**Texto citado**

:::::

Ian McEwan sobe pelos degraus da escada interior até à sala de estar. Como bom inglês, até porque são cinco horas, pergunta se se quer beber um chá. Acabamos com dois copos de água, mais próprio para o fim de tarde quente londrino. Atrás de si tem uma pequena foto pendurada na parede com a velha banda de música, os Beatles, que foi ali colocada devido às boas memórias que provoca.
A conversa começa, continua sem pressa, e só acaba quando a propósito de um pormenor autobiográfico no livro Sábado faz um autoelogio à sua prestação na cozinha: O meu fish stew é muito bom. Faço-a à francesa, quase como uma bouillabaisse, mas também gosto de a confecionar com leite de coco e muitas especiarias." Se o que gosta é de caldeirada, logo o informo de que em Portugal há muito bom peixe. Responde: "Acredito." Pergunta: "É muito diferente do peixe francês?" Diz-se que é muito melhor: "Então, tenho que vos visitar!" Aí, o entrevistador passa a entrevistado, devido à curiosidade de McEwan: "Também cozinha?" Explico que o peixe grelhado é o preferido lá em casa mas que se evita por causa do cheiro. Resposta pronta: "Mas é um cheiro tão bom. A minha mãe também não gostava por essa razão. Mas o cheiro acaba por desaparecer e é tão agradável." Estamos neste vaivém de culinária, sempre com o livro Sábado de permeio à conversa: "Como colocava a personagem a fazer uma caldeirada, houve leitores que me enviaram e-mails a perguntar quanto tomate se punha, se usava muita ou pouca pimenta..."
A pequenez do título Sábado leva à primeira pergunta. A maioria dos seus livros tem títulos muito curtos... "Solar, Amesterdão, Expiação..." Nova divagação, por causa do terceiro título: "Quando tinha o livro pronto para imprimir, dei-o a ler a um amigo que mora aqui perto, o historiador Timothy Garton Ash. A única coisa com que não concordava era o título. Que inicialmente era A Expiação. Ele não gostava e veio ter comigo para me convencer a retirar o "A". Explicou-me as razões e ajoelhou-se a implorar que o fizesse." Tão pressionado pela sua opinião, aceitei alterar o título. E qual não foi o meu espanto quando disse ao editor que queria eliminar a letra "A" e ele concordou imediatamente, porque também não gostava. Era o que queriam e ninguém me o dizia. Ou seja, chegamos a uma idade em que não nos dizem as coisas óbvias. Se Timothy não se tivesse ajoelhado aqui na carpete, teria cometido um erro porque Expiação é muito mais forte."

:::::

**Itens de dados**
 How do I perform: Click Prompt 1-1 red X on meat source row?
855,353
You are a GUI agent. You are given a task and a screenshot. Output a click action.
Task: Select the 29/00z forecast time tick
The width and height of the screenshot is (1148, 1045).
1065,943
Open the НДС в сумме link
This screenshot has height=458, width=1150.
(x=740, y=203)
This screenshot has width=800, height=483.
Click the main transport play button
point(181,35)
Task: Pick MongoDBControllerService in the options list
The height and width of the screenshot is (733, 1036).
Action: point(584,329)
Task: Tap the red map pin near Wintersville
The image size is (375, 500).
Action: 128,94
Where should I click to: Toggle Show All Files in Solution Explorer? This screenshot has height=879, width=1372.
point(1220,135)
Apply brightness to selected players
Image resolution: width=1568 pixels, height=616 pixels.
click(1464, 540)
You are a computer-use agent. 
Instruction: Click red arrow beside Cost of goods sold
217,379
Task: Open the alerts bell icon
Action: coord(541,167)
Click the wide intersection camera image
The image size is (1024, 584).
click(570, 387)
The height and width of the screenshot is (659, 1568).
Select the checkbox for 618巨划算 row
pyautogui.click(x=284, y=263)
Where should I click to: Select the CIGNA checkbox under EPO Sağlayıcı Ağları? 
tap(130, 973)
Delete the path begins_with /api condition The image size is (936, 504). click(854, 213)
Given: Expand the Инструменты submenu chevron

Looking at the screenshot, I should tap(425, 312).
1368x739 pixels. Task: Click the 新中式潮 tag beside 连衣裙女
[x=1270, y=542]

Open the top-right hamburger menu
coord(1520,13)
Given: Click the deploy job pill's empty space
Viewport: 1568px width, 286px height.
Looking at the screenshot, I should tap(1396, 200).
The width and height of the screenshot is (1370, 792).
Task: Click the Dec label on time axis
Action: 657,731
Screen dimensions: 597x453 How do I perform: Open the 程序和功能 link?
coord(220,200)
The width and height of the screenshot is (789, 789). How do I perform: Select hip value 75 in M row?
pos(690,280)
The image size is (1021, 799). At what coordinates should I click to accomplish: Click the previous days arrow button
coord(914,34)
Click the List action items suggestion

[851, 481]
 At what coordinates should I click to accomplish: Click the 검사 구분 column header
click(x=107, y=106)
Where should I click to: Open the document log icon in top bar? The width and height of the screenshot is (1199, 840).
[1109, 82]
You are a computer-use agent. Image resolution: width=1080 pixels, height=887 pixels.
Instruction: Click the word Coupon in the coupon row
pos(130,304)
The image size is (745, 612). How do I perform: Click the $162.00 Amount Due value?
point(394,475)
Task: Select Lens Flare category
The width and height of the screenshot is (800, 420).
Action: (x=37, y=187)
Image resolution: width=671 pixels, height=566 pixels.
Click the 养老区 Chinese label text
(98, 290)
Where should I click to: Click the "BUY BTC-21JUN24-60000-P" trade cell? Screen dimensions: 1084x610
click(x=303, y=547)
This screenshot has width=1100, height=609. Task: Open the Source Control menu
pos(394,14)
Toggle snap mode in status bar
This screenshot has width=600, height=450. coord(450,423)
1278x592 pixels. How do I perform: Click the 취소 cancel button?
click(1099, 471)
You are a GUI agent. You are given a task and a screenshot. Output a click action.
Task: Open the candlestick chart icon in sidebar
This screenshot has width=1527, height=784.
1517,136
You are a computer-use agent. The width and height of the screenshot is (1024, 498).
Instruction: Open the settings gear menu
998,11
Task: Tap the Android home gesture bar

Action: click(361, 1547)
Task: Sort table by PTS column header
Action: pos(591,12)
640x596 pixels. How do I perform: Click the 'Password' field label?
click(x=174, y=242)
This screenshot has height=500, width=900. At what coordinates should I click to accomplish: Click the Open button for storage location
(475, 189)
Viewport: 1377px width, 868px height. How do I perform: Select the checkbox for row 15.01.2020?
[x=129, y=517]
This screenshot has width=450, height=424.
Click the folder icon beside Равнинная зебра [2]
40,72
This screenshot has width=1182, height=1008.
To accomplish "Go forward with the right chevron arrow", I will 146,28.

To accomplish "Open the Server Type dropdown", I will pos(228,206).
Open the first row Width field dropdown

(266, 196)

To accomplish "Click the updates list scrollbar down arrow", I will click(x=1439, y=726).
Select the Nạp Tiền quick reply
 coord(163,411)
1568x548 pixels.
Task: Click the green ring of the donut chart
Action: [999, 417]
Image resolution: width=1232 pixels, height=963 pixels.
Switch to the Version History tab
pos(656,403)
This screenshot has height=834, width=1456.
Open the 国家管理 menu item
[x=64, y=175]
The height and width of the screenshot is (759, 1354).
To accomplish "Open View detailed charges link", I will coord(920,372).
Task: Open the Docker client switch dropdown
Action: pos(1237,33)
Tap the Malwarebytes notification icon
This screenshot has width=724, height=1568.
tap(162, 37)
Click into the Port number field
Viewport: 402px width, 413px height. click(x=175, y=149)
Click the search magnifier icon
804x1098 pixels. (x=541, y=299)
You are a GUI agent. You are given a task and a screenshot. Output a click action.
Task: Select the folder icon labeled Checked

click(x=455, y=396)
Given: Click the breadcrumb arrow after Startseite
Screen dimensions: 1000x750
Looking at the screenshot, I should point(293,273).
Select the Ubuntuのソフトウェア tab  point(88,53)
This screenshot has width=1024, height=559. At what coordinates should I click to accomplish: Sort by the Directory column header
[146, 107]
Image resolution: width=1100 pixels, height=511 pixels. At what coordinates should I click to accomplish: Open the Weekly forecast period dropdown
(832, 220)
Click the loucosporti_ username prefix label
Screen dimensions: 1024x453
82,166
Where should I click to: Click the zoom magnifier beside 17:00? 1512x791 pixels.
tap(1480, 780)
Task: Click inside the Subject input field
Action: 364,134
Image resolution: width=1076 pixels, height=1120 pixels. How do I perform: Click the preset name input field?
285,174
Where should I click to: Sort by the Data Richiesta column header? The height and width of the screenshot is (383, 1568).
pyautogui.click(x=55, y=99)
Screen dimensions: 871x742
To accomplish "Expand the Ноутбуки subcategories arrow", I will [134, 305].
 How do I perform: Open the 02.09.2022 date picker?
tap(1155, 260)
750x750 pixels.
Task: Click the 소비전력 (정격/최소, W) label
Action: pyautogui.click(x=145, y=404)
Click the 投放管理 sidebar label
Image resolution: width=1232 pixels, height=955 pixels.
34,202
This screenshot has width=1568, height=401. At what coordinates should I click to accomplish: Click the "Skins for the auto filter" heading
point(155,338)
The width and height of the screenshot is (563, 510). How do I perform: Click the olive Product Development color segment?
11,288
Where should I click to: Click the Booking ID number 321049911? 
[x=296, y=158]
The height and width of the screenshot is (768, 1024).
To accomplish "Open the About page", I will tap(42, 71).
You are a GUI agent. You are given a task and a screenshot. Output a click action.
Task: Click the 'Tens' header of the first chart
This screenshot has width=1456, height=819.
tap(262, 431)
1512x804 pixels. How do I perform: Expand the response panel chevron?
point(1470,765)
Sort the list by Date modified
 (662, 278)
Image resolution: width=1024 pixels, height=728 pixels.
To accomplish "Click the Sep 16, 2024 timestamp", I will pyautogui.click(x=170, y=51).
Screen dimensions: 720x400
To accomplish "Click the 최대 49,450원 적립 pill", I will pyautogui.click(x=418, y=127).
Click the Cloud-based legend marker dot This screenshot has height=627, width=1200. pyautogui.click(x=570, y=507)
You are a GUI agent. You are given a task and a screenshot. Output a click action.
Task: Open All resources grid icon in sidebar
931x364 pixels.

:::::

**Enunciado**
Responda com base na entrevista com Ian McEwan:
(a) Que fotografia está pendurada na parede atrás de McEwan?
(b) Além da versão à francesa, com que ingredientes ele também gosta de confecionar o seu fish stew?
(c) Qual era inicialmente o título do livro Expiação?
Baseie-se unicamente na entrevista.

**Resolução escrita**
(a) Uma pequena foto da banda os Beatles.
(b) Com leite de coco e muitas especiarias.
(c) A Expiação.